Friday, January 29, 2010

2009 in Review

So much has happened for our family this past year that it's been hard for me to get my bearings.  But what an awesome year it's been!

We put our old house on the market at the very end of March.  We welcomed Colin into our family (by c-section) in July, which was also abdominal surgery for me.  If you consider the $3,500 out of pocket AFTER insurance, 1 month unpaid leave for me before Colin was born and 3 months of unpaid maternity leave (about $4,000 of net pay), our cost was approximately $7,500...and that doesn't take into account the shift differential that my husband lost when he took 4 weeks of paid leave.  All the while, we kept our house model-like and showed it multiple times.

We went under contract on the old house in August and found our new house and went under contract on it a week later.  Our new house originally listed for $309,000, but was on the market for over a year and we got it for $252,500.  We then faced the daunting task of packing the entire contents of the house and loading it all into a large U-haul truck and trailer ourselves (with the help of our AWESOME friends!)   We closed on both houses and moved into the new house on October 6th...again, with the help of our wonderful friends.  Talk about busy!  We were so lucky to have bought the old house in 2004 before the prices shot up.  We paid $153,100 back then with a 100% mortgage (nothing down) at 5.21% with a 7 year ARM.  Even during the worst housing market in recent history, we were able to walk away with $50,000 after paying the realtors' commission.  We were very lucky.  We ended up putting $50,500 down on our new home...20% down in order to avoid PMI.  We also got a 30 year fixed mortgage at 4.875%.  Now, we've stepped up from a 1710 sq. ft. house on 0.16 (yes, less than 1/4) acres, to a 2490 sq. ft. house on 0.81 acres...and our mortgage payment is just $300 more per month.  We love our new house and we're so happy that we'll be able to give our boys a childhood that has many similarities to our own.

Yesterday morning, I had my biannual meeting with my awesome financial advisor.  Even after the beating we've all taken in the market lately, the balance of our accounts is higher than before the recession.  Woo hoo!  That's a relief.  When we met with Stu when we were pregnant with Gavin, we decided that, since we were ahead of the game as far as retirement savings were concerned, we would be able to afford not to contribute while I stayed home with the kids...assuming that when I go back to work full-time, I'll be able to max out contributions to get back on track.  Well, since then, we've been able to contribute 4% which is enough to get the company match.  This is more than we had planned and it helped us weather the economic downturn, because we continued to buy while the market was low.  I just wish that we could have contributed more while the market was low. 

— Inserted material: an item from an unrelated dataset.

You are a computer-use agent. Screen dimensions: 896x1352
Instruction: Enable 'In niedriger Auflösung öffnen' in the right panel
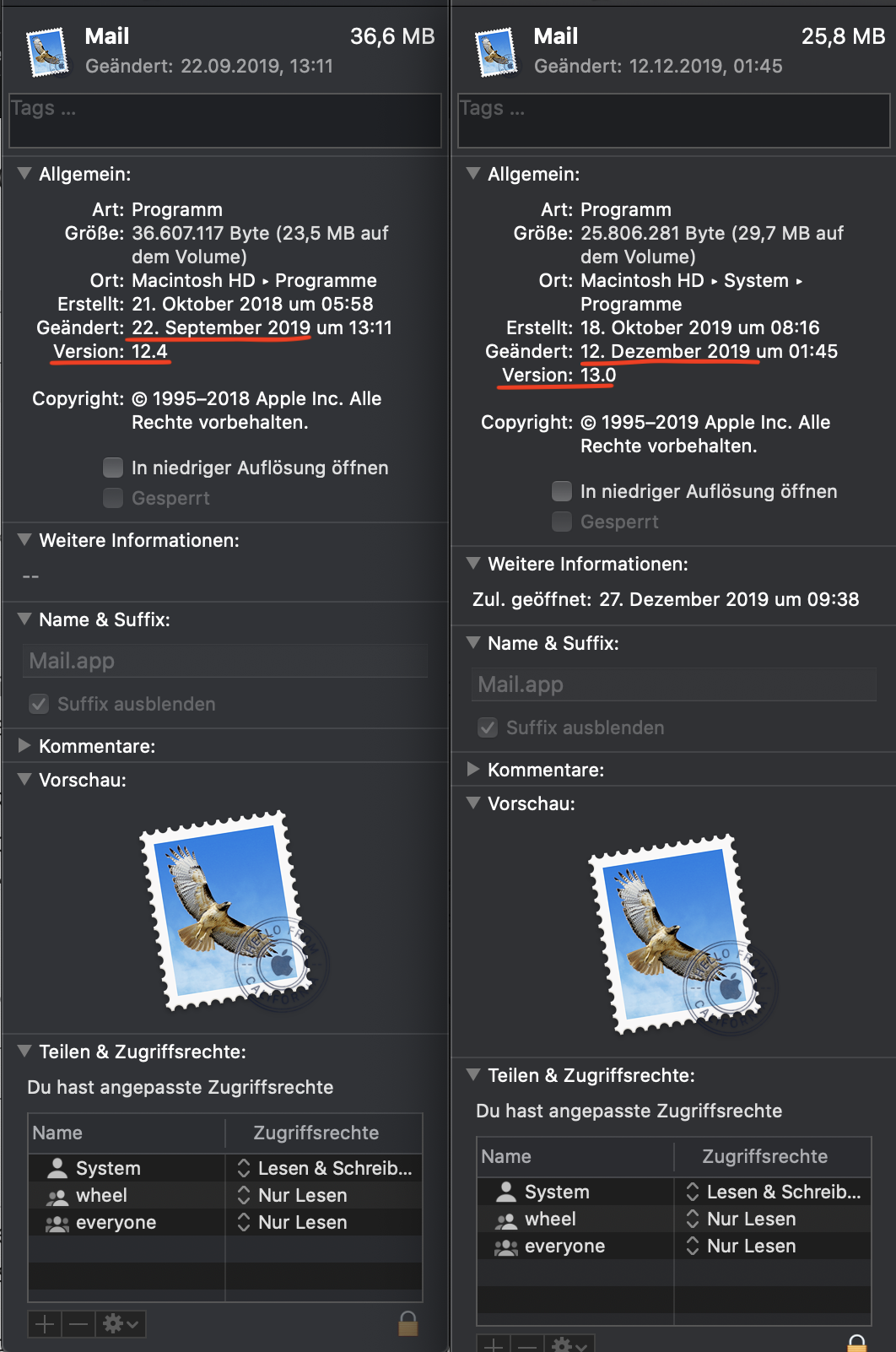tap(562, 491)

In order to avoid layoffs, my employer has temporarily stopped matching our 403b contributions.  When I asked Stu what we should do, he suggested that we stop our 403b contributions only while there is no match and instead, contribute the same amount or more (when possible) to our Roth IRA.  So, starting yesterday, we're contributing $120/month into a Roth IRA.  I wish that we were contributing more, but with only 1 full-time salary and me only working 4 days/month, we are tight right now. 

Our plan for the next year is:
  1. Have our wills drawn up (I keep kicking myself for not doing this sooner!)
  2. Build our savings account (emergency fund) back up to $15,000.  It's at an anemic $3,500 right now.  This includes having taken $3,500 out to pay for installing a fence and gutters on the house.  
  3. Any tax return will be deposited into the savings account.  I'm expecting $3,000 to $5,000.
  4. Adjust our w-4's to withhold less for taxes.  We're getting WAY too much back!
  5. Continue to contribute a minimum of $120/month to the Roth IRA.
  6. Any additional money will get split between the Roth IRA and the savings account.
  7. We will continue our $350,000 (30) year term life insurance policies (each).
  8. My additional $150,000 (10) term life insurance policy is up this year and I need to decide whether to get a new term policy or start a universal life policy.  This extra amount on me is due to the fact that, when I work full-time (which I intend to do again when the children are both in school), my husband makes 2/3 of the hourly rate that I make.
  9. Stu is adjusting the allocation for additional contributions made to our Roth IRA.
I really hope that we are doing enough saving.  I truly believe that the best thing for our kids is to be raised by a parent instead of a childcare provider.  I want my kids to have the same start in life that we had.  This is the most important priority at this time.  However, I would hate to find out when we try to retire (or pay for college) that we didn't do enough.  I'm putting my trust in our financial planner and doing what I can today.